# When the smoke clears



## kwflatbed (Dec 29, 2004)

*Your legal first aid after a shooting *

Part 1 of a 2-part series 
By Chuck Remsberg 
Senior PoliceOne Contributor 
The shooting's over. You've survived. The suspect is likely dead or wounded. And now your priorities change.

Moments before, your sole focus was on protecting your life, your partner's life, or some civilian's. Now you need to protect yourself from a different threat: any potential legal actions that may be headed your way. 
In more than 20 years as a police attorney, John Hoag has represented more than 40 officers who've been involved in shootings. As a lawyer for law enforcement unions throughout the Northwest, he has protected LEOs through departmental investigations, grand jury probes, review board hearings, and state and federal lawsuits, and he knows first-hand how treacherous missteps can occur even in shootings that are slam-dunk justified. 
Drawing from his experience, Hoag recently shared with PoliceOne 10 critical elements of legal "first aid" he believes are essential for you to tend to once the smoke has cleared from your armed encounter. 
If you belong to a strong bargaining unit or patrol where an Officers' Bill of Rights is in force, some of these considerations are supposed to kick in on your behalf automatically.
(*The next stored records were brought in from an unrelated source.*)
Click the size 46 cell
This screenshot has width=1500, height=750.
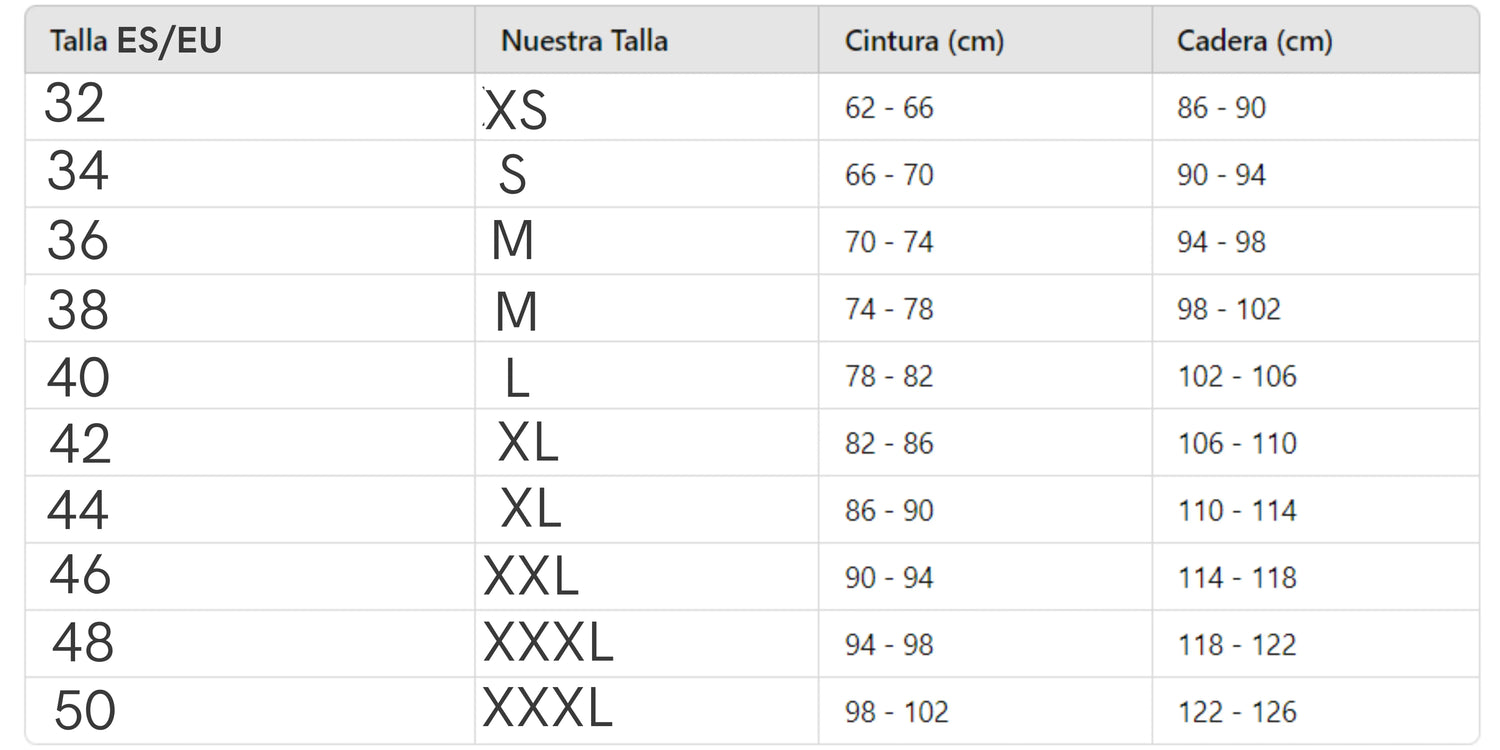point(80,575)
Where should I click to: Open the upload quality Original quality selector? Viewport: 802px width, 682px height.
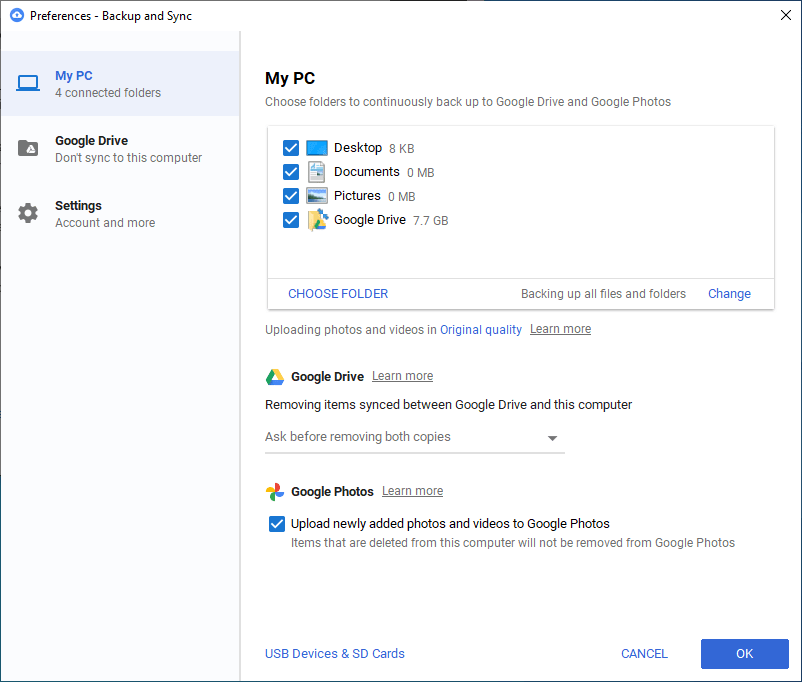[480, 328]
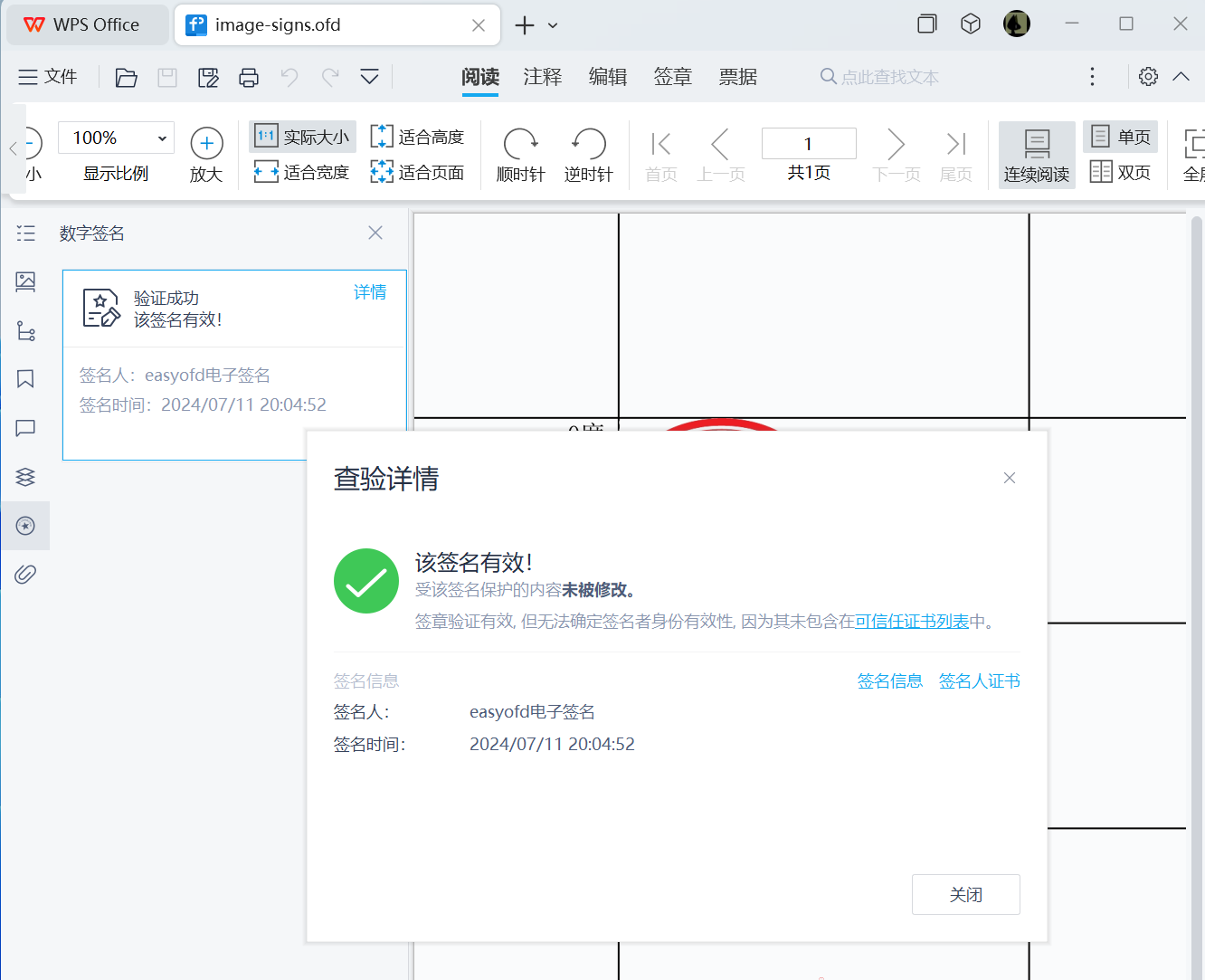Open the attachments panel
Screen dimensions: 1205x980
click(25, 573)
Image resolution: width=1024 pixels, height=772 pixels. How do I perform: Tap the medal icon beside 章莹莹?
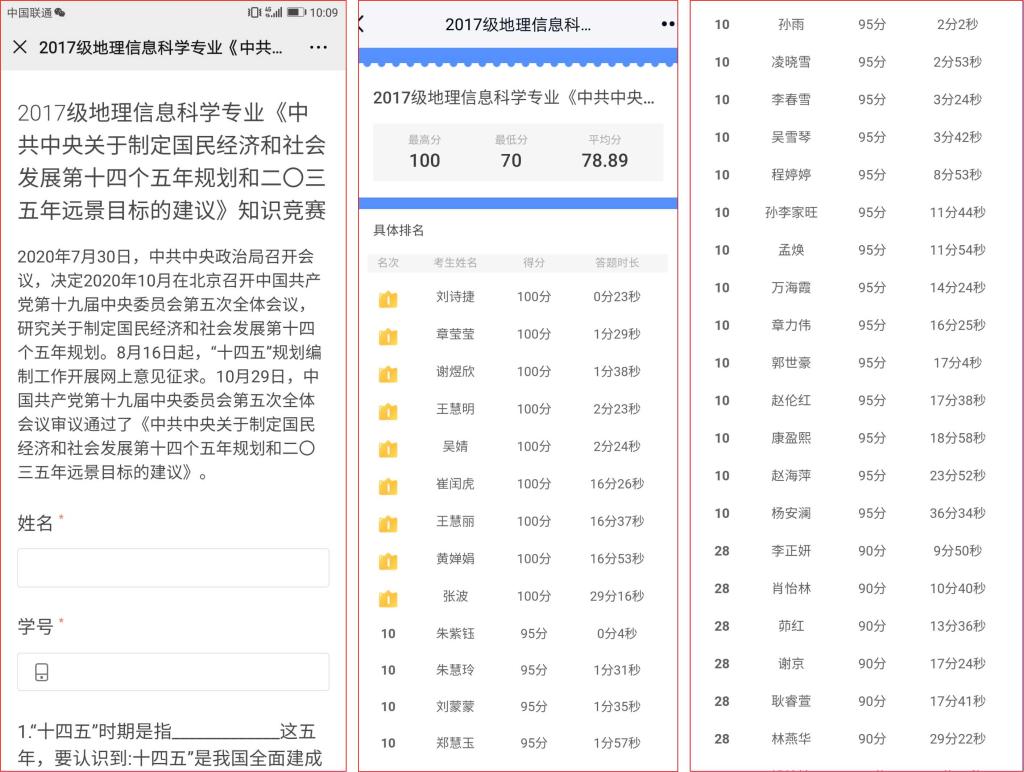pos(388,336)
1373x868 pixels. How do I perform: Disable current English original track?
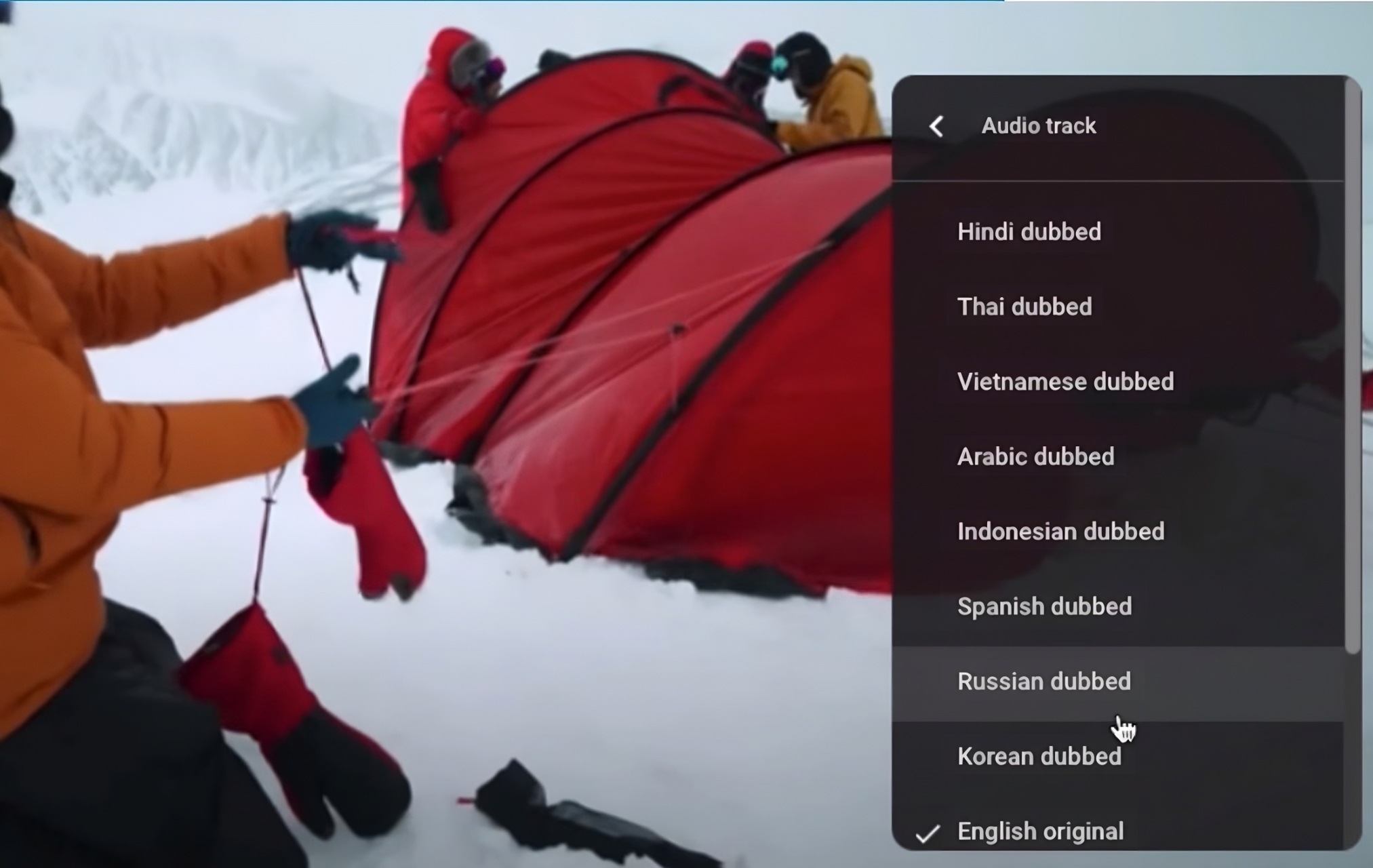(1040, 830)

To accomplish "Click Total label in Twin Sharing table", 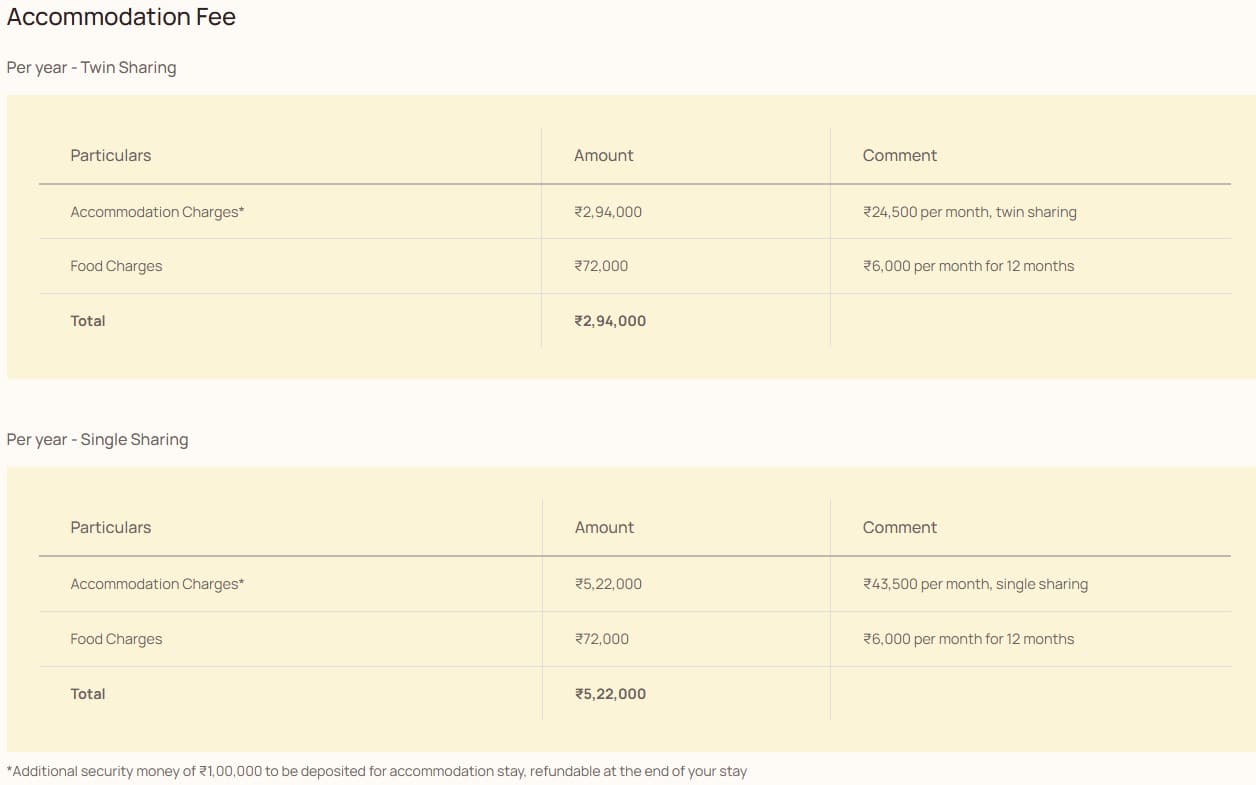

Otherwise, they're issues to lobby for now with your department and to remember on your own after a lethal confrontation. 
Keeping a checklist in your pocket may prove to be a godsend when you're under stress and groping for guidance after a fight of-and for-your life. 
*1. Very briefly debrief your supervisor.* "Even though you're confident you've done nothing wrong, it's important that your after-action behavior not compromise your personal legal protection," Hoag cautions. "In the immediate wake of a shooting, it's best for you to say as little as possible and get off scene as quickly as possible. "Under stress, if you try to reconstruct details what you say may have to be corrected later, after you've sorted out what really happened. Inconsistencies will not help you or your department, but could end up helping some opposing attorney."

Full Article: http://www.policeone.com/officer-shootings/articles/1660863/


----------



## Irish Wampanoag (Apr 6, 2003)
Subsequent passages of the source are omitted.